Will you return, word for word, every line from the one containing "Click Eine App hinzufügen link" through the end of the rows, both ends included, leaving the pictures out?
=== Material for the task ===
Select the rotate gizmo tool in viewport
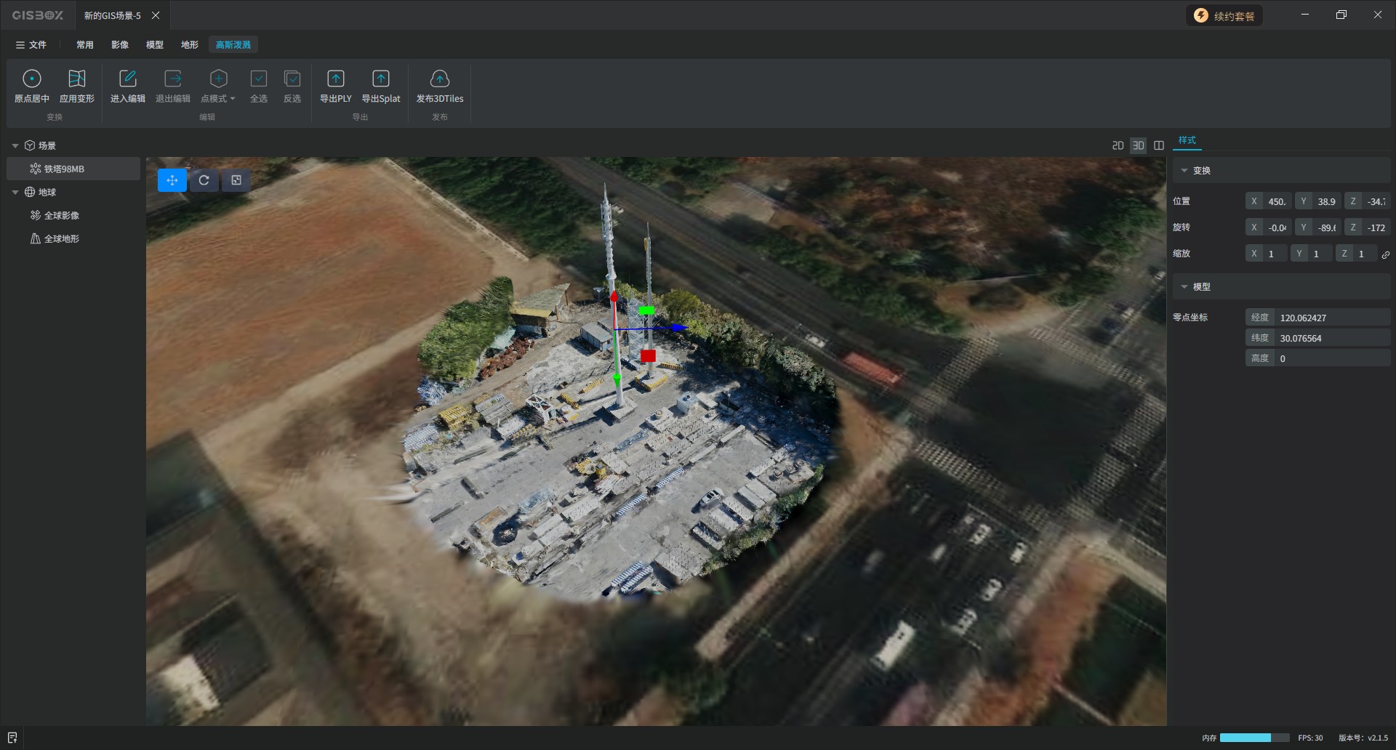 [x=204, y=180]
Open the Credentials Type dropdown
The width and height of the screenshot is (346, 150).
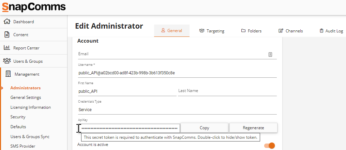pyautogui.click(x=177, y=110)
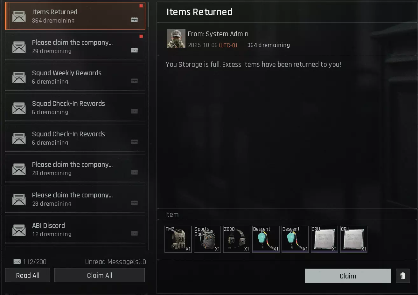Click the trash icon to delete the mail
The width and height of the screenshot is (418, 295).
coord(403,276)
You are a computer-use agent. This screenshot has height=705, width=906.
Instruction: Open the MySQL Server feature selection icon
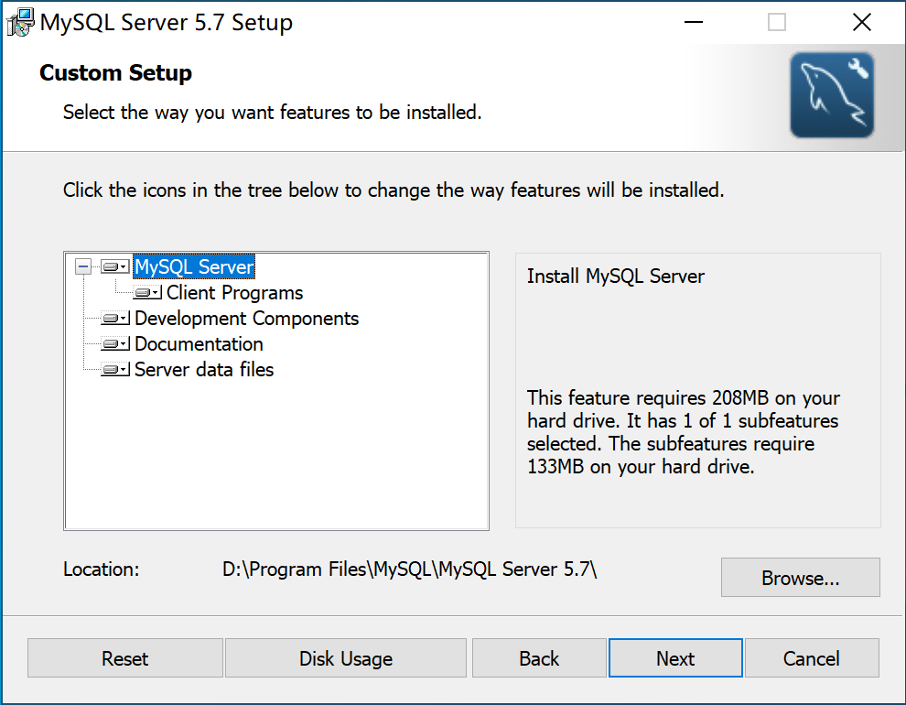click(109, 266)
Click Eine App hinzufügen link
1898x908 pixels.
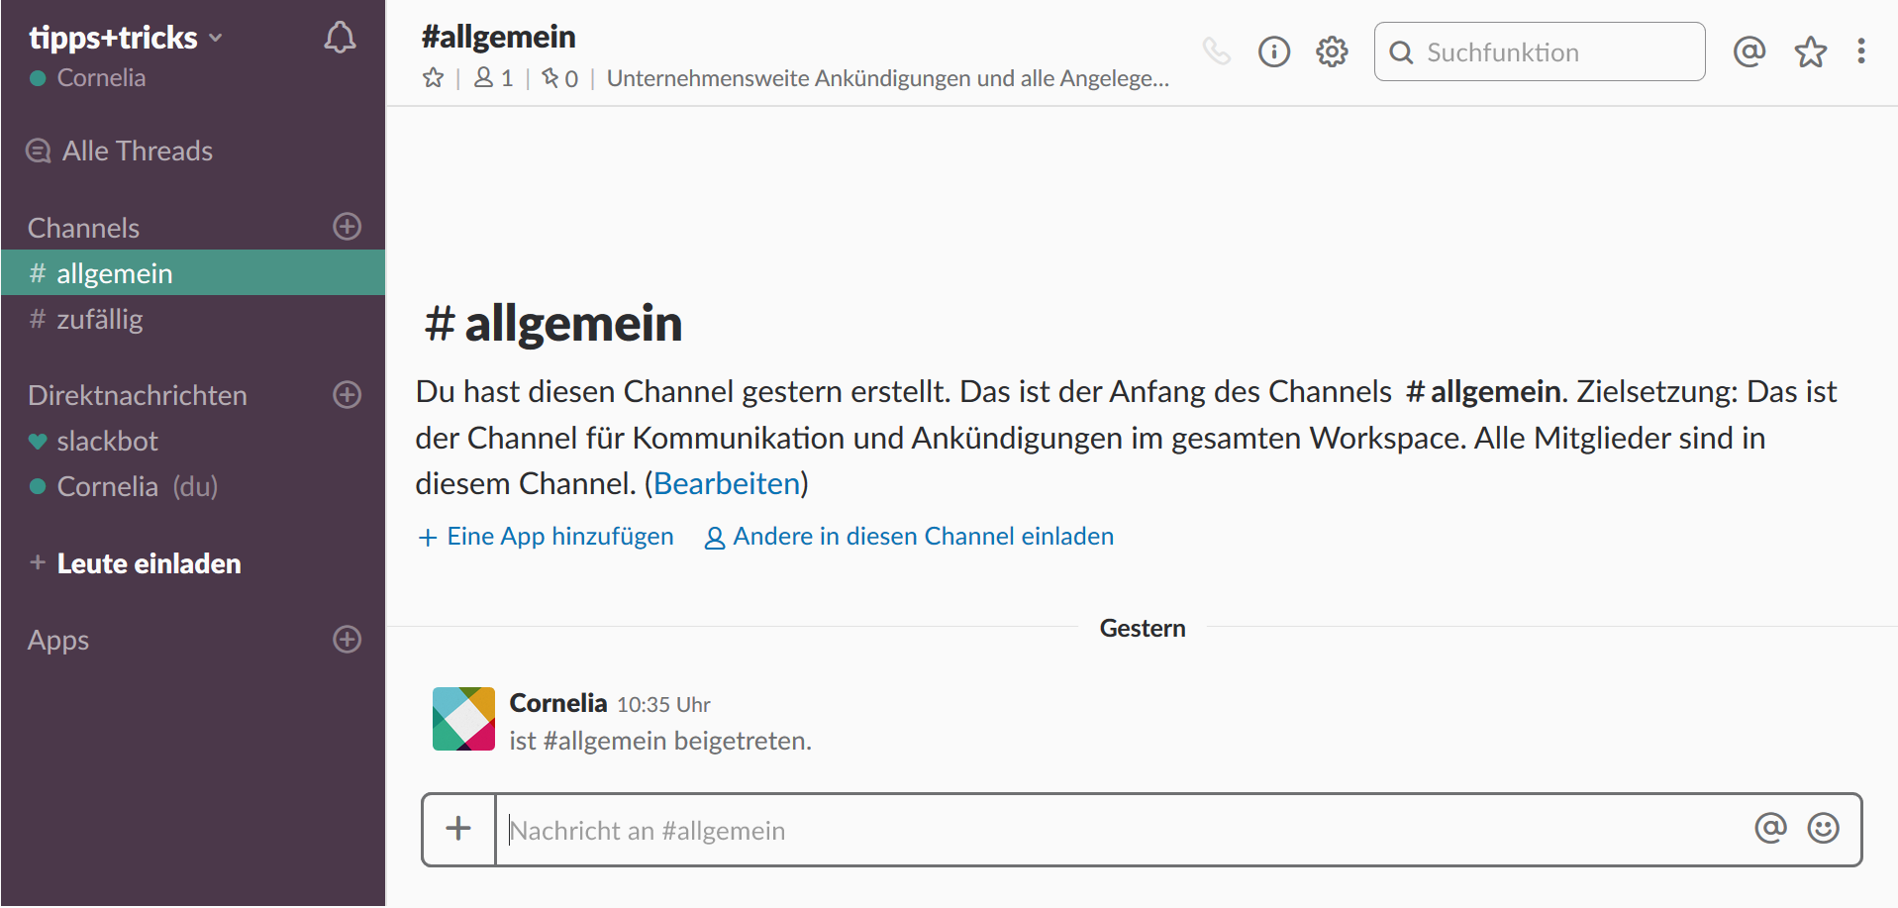(x=559, y=537)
===
Solution to the problem
Click Eine App hinzufügen link
1898x908 pixels.
(x=559, y=537)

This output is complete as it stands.